Steven VanRoekel will begin where Vivek Kundra, the first federal CIO, left off. Although the official announcement was scheduled for Thursday, VanRoekel admitted over Twitter that he got the job. Writing on his profile, “United States Chief Information Officer @Executive Office of the President.”
VanRoekel began his service in 2009 as managing director at the Federal Communications Commission (FCC) and is currently on detail as an executive director at the Agency for International Development. A former Microsoft Executive and assistant to Bill Gates, VanRoekel has seen the disconnect between private sector technology and slow innovation within the government.
“We’re trying to make sure that the pace of innovation in the private sector can be applied to the model that is government,” VanRoekel told The New York Times.
Under Kundra’s leadership 195 data centers are scheduled to be closed by the end of the year, with a goal of eliminating 800 data centers by 2015. There are currently over 2,000 centers.
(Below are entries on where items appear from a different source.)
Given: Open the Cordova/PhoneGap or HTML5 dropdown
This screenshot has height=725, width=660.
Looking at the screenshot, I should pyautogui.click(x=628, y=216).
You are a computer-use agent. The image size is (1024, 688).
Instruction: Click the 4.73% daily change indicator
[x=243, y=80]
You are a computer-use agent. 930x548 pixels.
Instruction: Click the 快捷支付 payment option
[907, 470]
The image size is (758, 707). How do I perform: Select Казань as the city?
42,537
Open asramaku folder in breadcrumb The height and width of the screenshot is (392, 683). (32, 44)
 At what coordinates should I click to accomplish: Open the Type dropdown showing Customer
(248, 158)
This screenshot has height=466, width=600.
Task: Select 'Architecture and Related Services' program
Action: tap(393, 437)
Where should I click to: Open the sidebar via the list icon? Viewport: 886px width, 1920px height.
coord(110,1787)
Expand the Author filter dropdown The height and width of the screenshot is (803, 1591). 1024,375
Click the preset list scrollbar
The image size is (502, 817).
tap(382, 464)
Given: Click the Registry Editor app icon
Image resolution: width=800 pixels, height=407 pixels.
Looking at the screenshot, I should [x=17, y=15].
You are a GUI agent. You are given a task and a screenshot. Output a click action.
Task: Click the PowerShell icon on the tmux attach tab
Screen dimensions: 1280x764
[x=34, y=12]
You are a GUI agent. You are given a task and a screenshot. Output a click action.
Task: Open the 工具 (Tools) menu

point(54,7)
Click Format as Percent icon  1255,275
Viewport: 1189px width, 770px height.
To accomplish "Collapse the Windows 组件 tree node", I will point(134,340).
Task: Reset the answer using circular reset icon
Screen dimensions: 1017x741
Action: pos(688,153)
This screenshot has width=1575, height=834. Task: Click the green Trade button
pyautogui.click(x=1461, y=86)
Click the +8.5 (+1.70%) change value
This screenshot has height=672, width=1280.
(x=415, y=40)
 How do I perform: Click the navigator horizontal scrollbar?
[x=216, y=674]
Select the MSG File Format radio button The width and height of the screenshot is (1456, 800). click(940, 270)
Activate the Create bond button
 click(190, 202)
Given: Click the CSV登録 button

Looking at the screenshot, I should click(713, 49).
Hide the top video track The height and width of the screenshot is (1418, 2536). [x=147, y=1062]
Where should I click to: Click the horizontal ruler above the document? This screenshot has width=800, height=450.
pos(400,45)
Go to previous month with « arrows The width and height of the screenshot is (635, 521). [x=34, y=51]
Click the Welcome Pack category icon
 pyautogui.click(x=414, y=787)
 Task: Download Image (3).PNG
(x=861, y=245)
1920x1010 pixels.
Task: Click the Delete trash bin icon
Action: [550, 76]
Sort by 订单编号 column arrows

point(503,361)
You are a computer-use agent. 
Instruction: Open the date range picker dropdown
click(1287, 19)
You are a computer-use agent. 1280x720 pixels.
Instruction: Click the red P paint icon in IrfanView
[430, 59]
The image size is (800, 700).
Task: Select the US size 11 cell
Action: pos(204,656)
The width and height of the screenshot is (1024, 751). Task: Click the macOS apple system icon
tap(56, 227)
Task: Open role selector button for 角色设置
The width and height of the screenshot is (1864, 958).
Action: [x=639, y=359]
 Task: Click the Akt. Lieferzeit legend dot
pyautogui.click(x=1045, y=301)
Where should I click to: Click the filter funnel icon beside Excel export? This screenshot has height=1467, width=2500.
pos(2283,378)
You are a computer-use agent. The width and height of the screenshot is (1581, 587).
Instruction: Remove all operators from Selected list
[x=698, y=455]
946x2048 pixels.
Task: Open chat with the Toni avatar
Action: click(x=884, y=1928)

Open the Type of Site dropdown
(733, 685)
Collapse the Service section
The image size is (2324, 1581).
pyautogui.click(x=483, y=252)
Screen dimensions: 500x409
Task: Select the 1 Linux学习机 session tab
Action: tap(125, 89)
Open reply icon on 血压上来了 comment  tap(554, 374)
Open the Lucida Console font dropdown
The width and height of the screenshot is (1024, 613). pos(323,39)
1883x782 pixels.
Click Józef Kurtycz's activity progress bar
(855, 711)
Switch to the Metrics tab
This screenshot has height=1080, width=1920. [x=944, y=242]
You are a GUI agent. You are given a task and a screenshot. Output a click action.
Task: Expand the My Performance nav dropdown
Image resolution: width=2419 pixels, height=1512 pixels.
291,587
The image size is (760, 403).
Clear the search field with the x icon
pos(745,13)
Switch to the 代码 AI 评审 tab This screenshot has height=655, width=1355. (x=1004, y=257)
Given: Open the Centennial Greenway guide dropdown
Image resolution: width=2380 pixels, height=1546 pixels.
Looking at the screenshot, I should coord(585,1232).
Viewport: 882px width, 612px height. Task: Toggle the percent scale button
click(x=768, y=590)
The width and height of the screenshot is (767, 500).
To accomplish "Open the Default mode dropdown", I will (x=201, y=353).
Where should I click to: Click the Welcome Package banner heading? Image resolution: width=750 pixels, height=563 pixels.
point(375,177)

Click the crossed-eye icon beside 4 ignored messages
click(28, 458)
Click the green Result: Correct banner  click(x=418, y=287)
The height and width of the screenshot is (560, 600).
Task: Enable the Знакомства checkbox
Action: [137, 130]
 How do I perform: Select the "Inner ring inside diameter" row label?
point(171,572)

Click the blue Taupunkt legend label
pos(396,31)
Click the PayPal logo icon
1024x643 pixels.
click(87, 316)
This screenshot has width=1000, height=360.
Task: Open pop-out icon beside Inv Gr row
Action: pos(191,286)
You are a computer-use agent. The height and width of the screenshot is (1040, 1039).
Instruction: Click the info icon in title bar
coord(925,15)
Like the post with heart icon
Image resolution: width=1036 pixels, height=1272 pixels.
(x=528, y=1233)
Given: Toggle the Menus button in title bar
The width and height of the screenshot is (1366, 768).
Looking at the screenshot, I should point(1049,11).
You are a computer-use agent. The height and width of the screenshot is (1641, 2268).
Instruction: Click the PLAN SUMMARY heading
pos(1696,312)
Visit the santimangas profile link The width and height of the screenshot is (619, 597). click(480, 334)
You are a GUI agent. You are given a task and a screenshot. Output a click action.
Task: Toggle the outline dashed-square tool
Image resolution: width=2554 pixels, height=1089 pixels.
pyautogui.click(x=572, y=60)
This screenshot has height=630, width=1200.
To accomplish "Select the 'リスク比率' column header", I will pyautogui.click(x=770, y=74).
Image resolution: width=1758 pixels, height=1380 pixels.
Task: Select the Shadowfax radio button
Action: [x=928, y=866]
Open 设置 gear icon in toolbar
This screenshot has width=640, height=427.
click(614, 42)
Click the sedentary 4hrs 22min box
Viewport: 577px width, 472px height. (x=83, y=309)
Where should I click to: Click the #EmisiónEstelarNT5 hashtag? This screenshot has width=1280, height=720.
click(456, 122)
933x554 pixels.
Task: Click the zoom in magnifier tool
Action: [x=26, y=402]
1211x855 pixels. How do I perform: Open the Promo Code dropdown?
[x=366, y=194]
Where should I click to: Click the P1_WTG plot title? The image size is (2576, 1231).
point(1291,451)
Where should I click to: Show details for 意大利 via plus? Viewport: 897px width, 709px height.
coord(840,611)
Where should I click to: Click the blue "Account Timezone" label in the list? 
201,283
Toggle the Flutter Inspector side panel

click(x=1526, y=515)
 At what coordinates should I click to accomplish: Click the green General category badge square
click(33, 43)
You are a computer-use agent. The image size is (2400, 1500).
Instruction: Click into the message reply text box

Kundra will also leave behind a legacy of saving the federal government $3 billion, thanks to the IT Dashboard that tracks the progress and cost of all federal IT projects. Websites such as Data.gov were also implemented under Kundra to solidify President Obama’s goal of transparency within the government.
VanRoekel will now manage an $80 billion IT budget, a bound to be adjustment for his business sector background.